Gli accordi di pace del 2018 hanno migliorato la situazione, ma la loro attuazione è lenta, tuttora lungi dall’essere completa, e molti gruppi armati a base etnica non si sono sciolti. Nel 2022 gli scontri a livello locale si sono intensificati e restano inoltre altissime le tensioni tra i militari Dinka e Nuer. Kiir e Machar hanno riaffermato la loro volontà di pace ad aprile, ma lo fanno da dieci anni.
Il 15 dicembre scorso il presidente Kiir ha annunciato che era stato sventato un tentativo di colpo di Stato militare. Intervenendo a una cerimonia ufficiale, il 25 gennaio, ha preso la parola per avvertire che in caso di altri tentativi di golpe nessuno sarà risparmiato.

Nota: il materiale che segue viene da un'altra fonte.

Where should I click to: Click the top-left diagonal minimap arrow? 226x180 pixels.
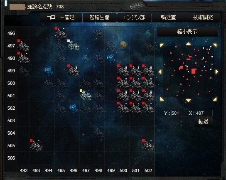[162, 45]
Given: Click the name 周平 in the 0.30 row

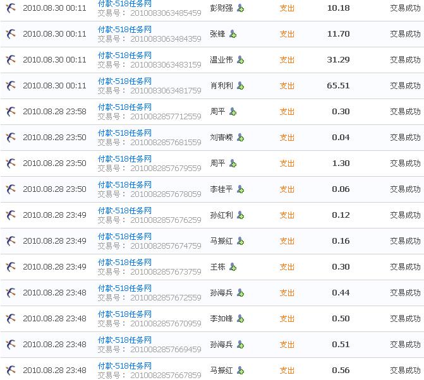Looking at the screenshot, I should pyautogui.click(x=217, y=112).
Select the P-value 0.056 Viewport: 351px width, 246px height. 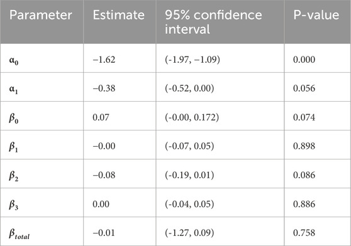pos(304,88)
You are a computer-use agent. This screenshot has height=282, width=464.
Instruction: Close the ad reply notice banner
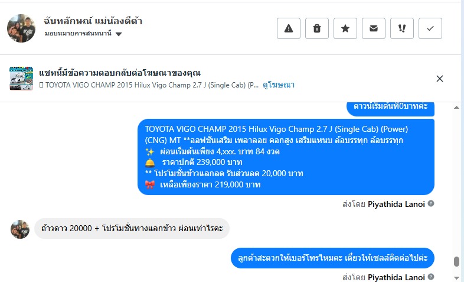pos(440,79)
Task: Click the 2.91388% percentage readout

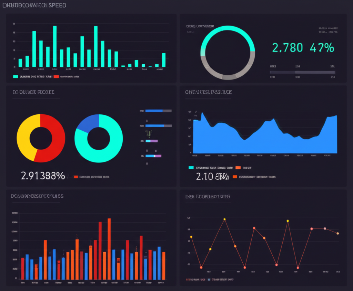Action: click(x=43, y=176)
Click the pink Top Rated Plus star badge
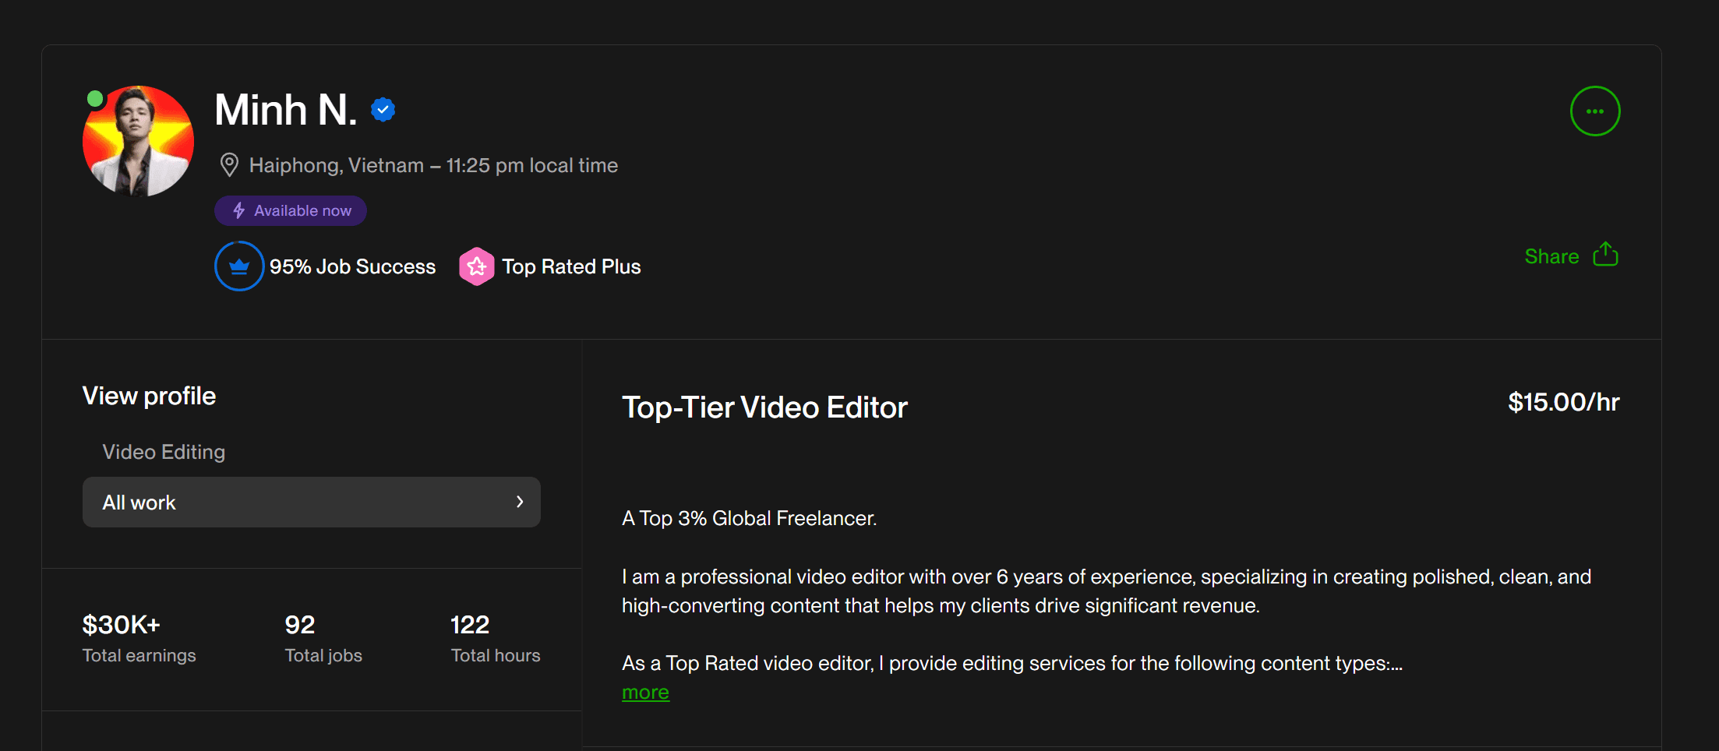Screen dimensions: 1719x751 477,266
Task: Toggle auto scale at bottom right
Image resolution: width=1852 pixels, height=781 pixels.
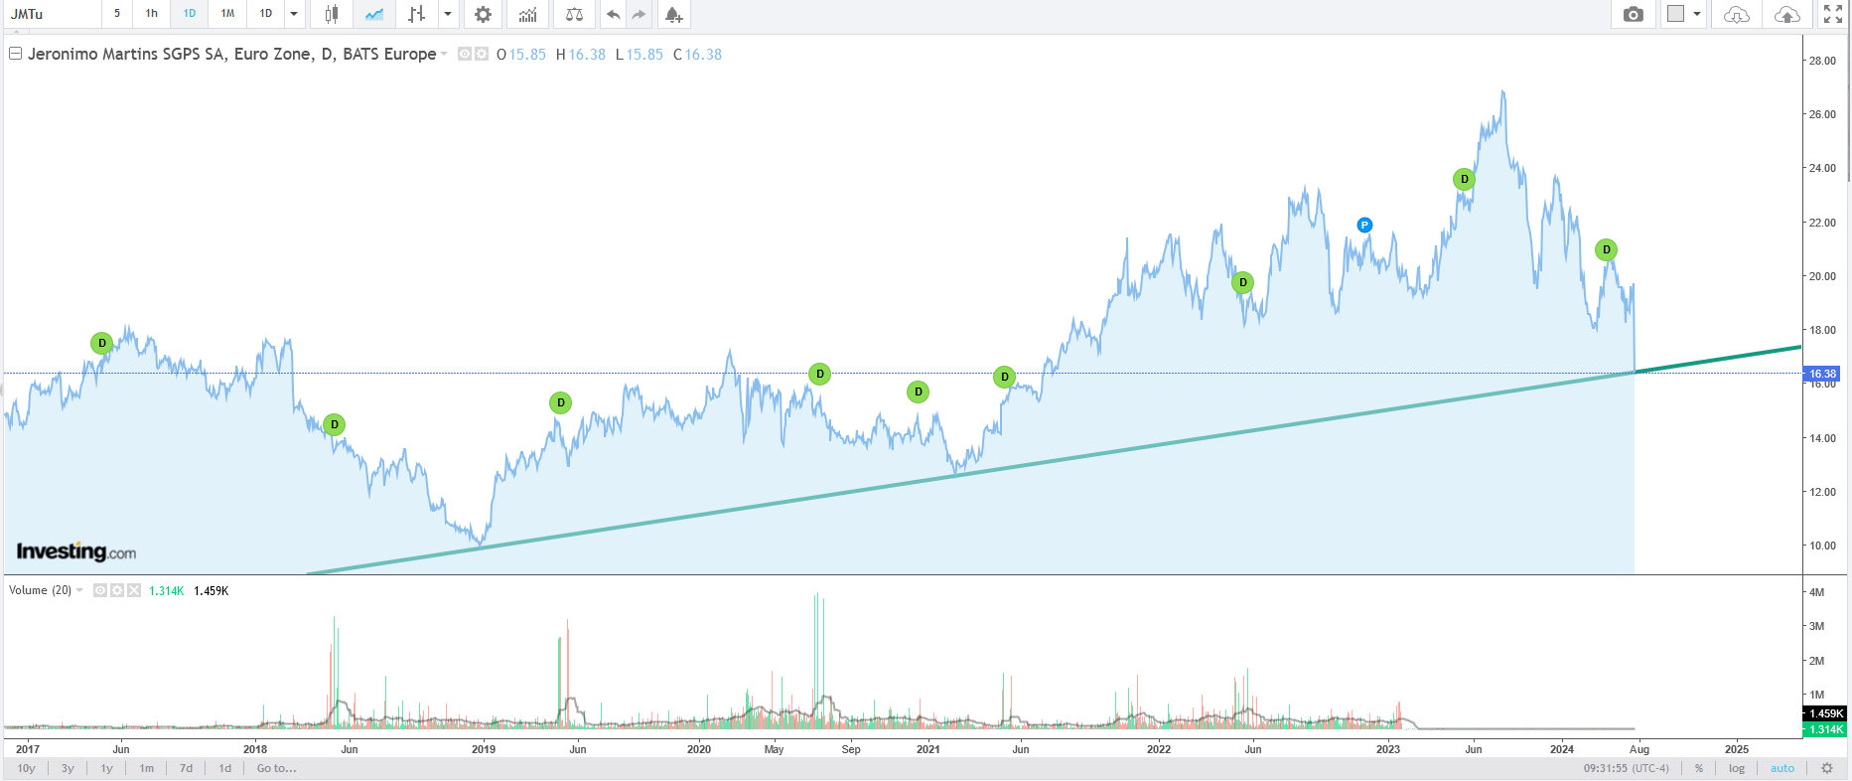Action: 1782,768
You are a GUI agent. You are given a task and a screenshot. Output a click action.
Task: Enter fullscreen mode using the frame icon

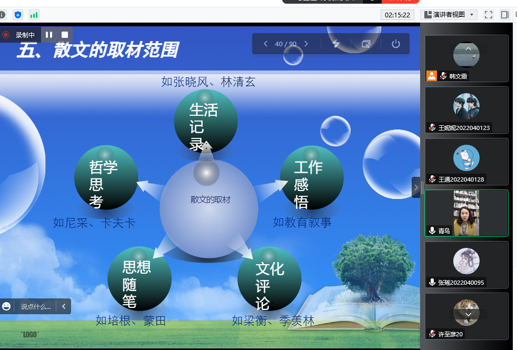pos(488,15)
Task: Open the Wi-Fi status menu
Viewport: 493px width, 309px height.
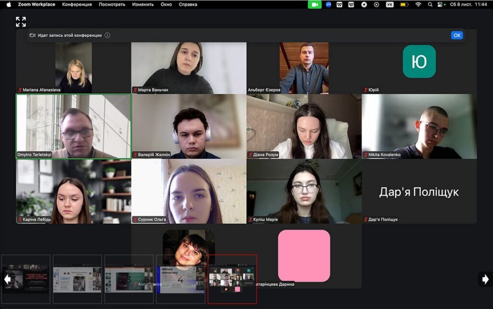Action: (x=418, y=4)
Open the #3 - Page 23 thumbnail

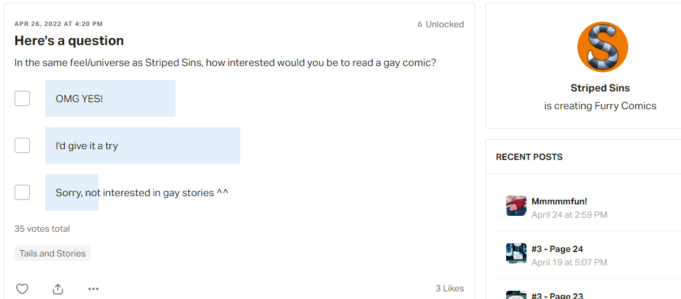point(516,295)
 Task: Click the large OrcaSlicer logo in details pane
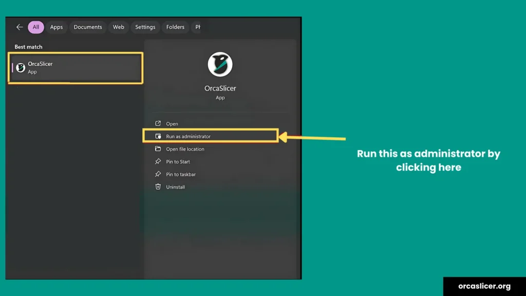[220, 64]
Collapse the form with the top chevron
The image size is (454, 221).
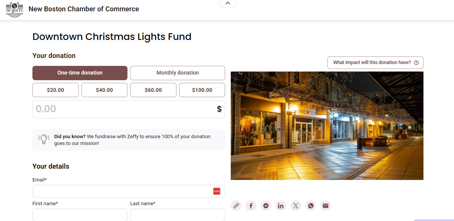click(228, 3)
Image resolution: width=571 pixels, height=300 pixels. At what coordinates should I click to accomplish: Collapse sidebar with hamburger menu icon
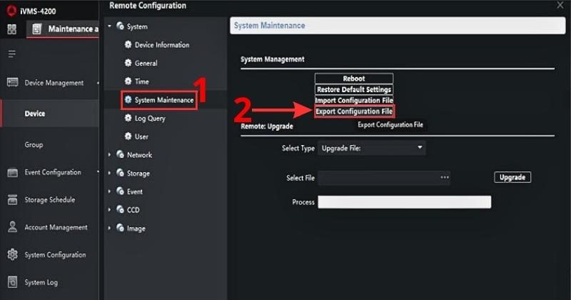point(11,54)

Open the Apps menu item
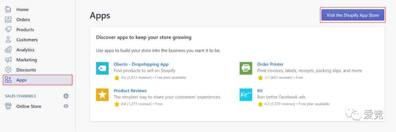tap(38, 80)
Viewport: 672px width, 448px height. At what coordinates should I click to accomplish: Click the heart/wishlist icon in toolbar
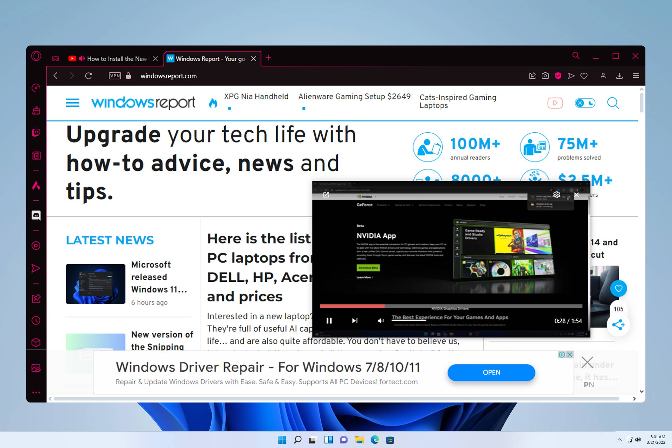click(584, 76)
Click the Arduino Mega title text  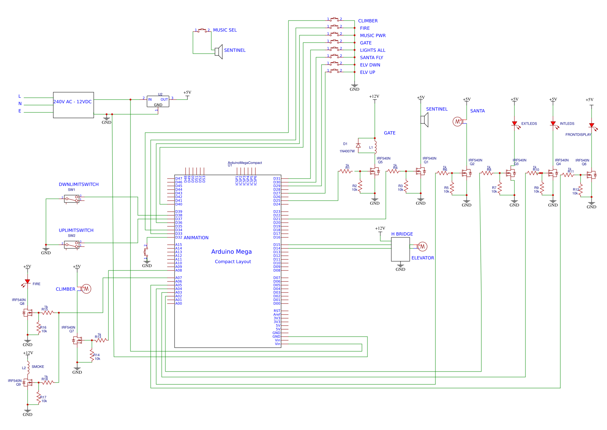(231, 252)
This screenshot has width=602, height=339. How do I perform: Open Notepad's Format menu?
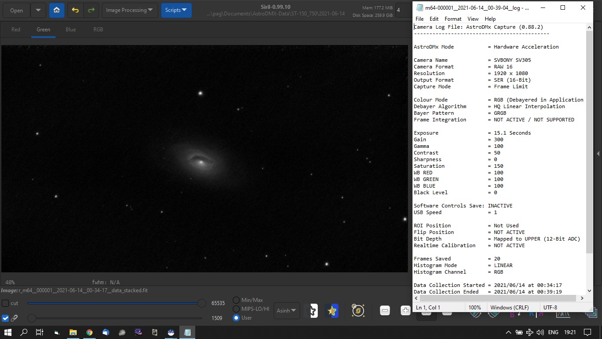(x=453, y=19)
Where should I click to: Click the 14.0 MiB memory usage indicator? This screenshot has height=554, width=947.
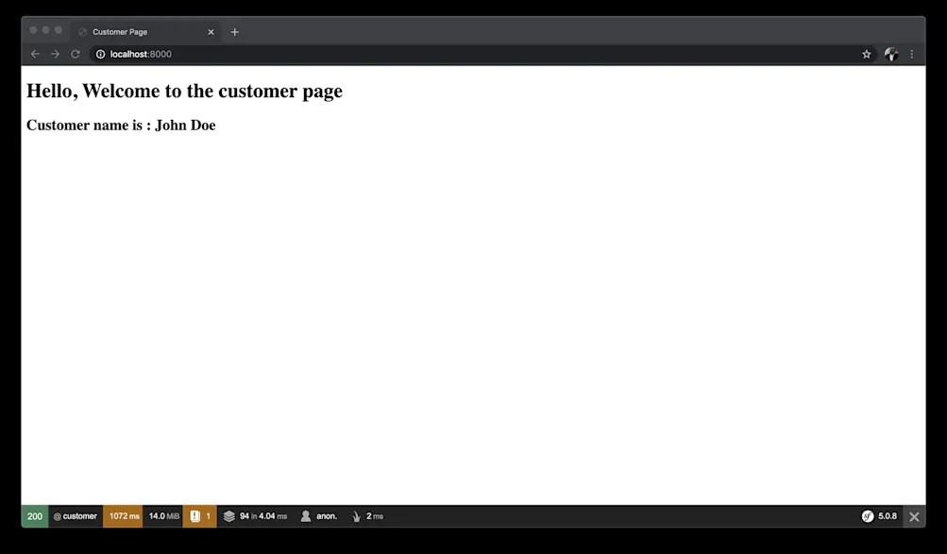tap(162, 516)
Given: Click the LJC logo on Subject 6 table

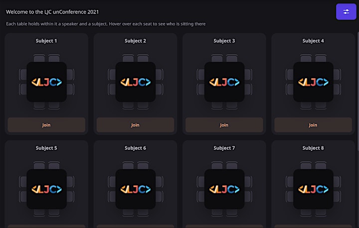Looking at the screenshot, I should [136, 189].
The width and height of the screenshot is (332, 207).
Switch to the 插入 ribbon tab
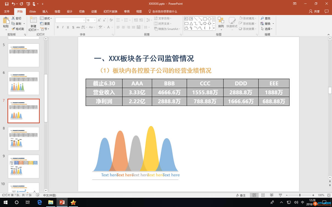pyautogui.click(x=45, y=12)
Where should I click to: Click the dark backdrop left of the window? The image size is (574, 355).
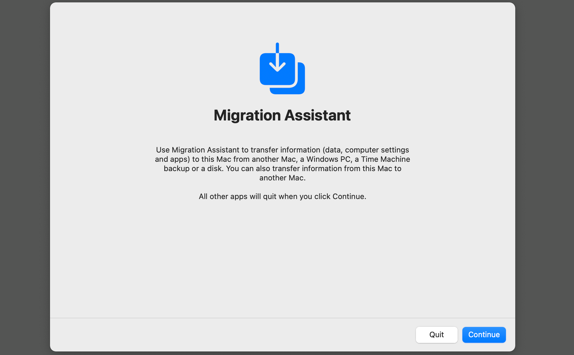[x=24, y=174]
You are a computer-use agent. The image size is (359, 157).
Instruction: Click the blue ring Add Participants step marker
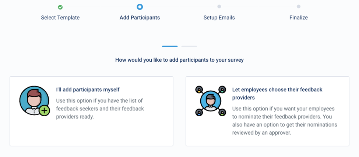140,7
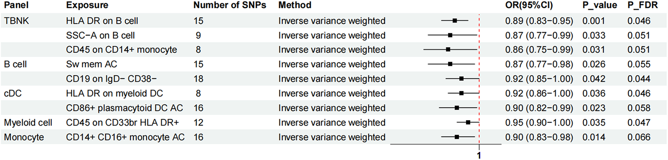Click the CD45 on CD14+ monocyte exposure

121,50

Ha indicato la rivalità politica come il principale ostacolo al consolidamento della pace, della sicurezza e dell’unità del paese: “il nostro problema è che tutti vogliono essere il numero uno, vogliono il primo posto. La questione del numero uno è ciò che ha scatenato questa guerra nel 2013”.
Lui, che è il numero uno, di sicuro ha intenzione di continuare a esserlo, costi quel che costi. Finora è costato più di 400mila morti e almeno quattro milioni tra sfollati e rifugiati.